Quotient Map Theorem: Topology Induced by f

[ForMyThunder]

Here is theorem 9.2 from Stephen Willard's General Topology:

If X and Y are topological spaces and f:X\to Y is continuous and either open or closed, then the topology \tau on Y is the quotient topology induced by f.

So f has to be onto doesn't it? Otherwise there will be multiple topologies on Y that satisfy the hypotheses but are not the quotient topology?

 

[micromass]

Yes, f has to be onto. This must be because \tau_f is only defined for surjective maps.

And it is also used when they say f[f^{-1}(U)]=U...

 

[Landau]

I advise you to do exercise 9H. Given any map f:X\to Y, with X a top. space, we can give Y the strongest topology that makes f continuous: {U in Y whose inverse image under f is open in X}. More generally this can be done for a collection of maps f_i:X_i\to Y, and take {U in Y for which the inverse image under each f_i's is open in X}. In the terminology of Willard, say that such a family of maps {f_i}_i "covers points of Y" iff each y in Y is in the image of some f_i. In this case, the topology just described is called the "quotient topology".

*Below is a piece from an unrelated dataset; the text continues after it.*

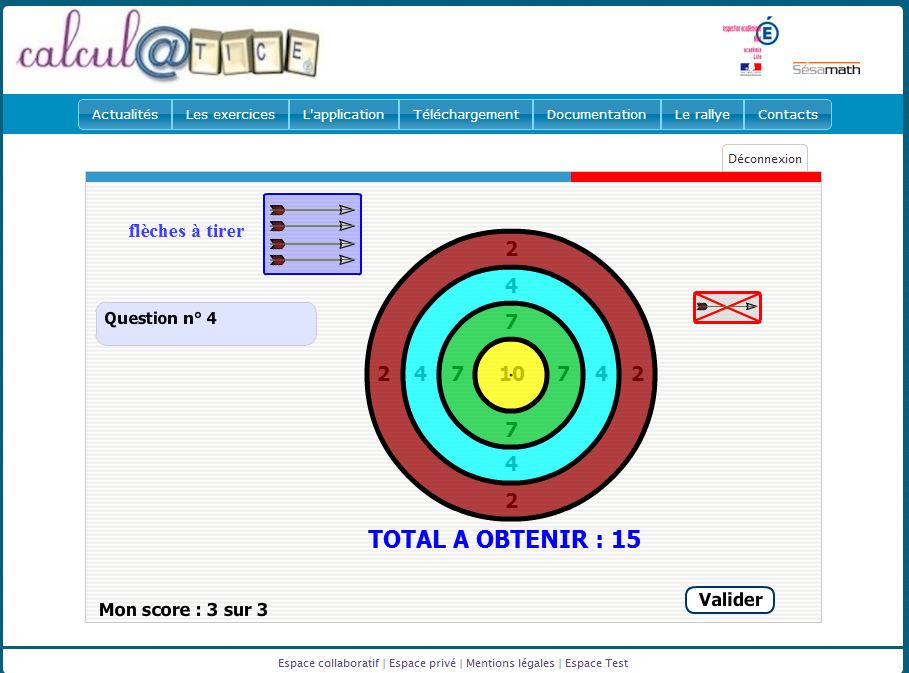Hit the green ring at top 7

pyautogui.click(x=511, y=322)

In particular, if the collection {f_i}_i consists of a single function, it covers points iff it is surjective. So this reduces to the definition that if f:X\to Y is surjective, then the strongest topology making f continuous is the quotient topology.


I guess my point is: the exact same construction can be done for any map, surjective or not. But if it is surjective, then we call it the quotient topology, because this amounts to dividing out an equivalence relation, i.e. 'glueing'.

 

[ForMyThunder]

But the strongest topology on Y that makes $f:X\to Y$ continuous immediately declares that all point sets outside the image of f are open. But the theorem as stated could declare that any subset of $Y-f(X)$ is open and still be the quotient topology. Okay, I see in the definition of the quotient topology it specifies an open mapping. Thanks.

 

[Landau]

But the strongest topology on Y that makes $f:X\to Y$ continuous immediately declares that all point sets outside the image of f are open.

That's true.

But the theorem as stated could declare that any subset of $Y-f(X)$ is open and still be the quotient topology. Okay, I see in the definition of the quotient topology it specifies an open mapping.

You mean onto?

 

[ForMyThunder]

Yep, my B.